### Study material ###

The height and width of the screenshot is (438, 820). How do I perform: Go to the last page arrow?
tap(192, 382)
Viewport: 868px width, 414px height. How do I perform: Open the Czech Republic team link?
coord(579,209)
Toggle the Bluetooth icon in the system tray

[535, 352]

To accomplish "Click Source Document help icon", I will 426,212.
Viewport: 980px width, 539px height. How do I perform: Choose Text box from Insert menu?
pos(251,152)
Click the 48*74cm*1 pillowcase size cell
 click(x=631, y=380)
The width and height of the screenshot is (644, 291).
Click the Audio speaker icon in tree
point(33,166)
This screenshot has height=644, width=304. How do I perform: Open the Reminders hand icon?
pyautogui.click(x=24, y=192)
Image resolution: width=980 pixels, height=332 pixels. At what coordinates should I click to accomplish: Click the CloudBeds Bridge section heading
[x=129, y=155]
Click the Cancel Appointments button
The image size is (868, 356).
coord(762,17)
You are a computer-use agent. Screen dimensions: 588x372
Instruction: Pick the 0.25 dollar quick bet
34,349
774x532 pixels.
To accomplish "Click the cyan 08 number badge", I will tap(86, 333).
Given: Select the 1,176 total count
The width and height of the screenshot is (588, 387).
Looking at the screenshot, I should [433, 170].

###

### Instructions for the task
Please write out, exactly as they appear, the line that contains "774x532 pixels." and every line after it up to the end of the entries above, and no others.

### Solution
774x532 pixels.
To accomplish "Click the cyan 08 number badge", I will tap(86, 333).
Given: Select the 1,176 total count
The width and height of the screenshot is (588, 387).
Looking at the screenshot, I should [433, 170].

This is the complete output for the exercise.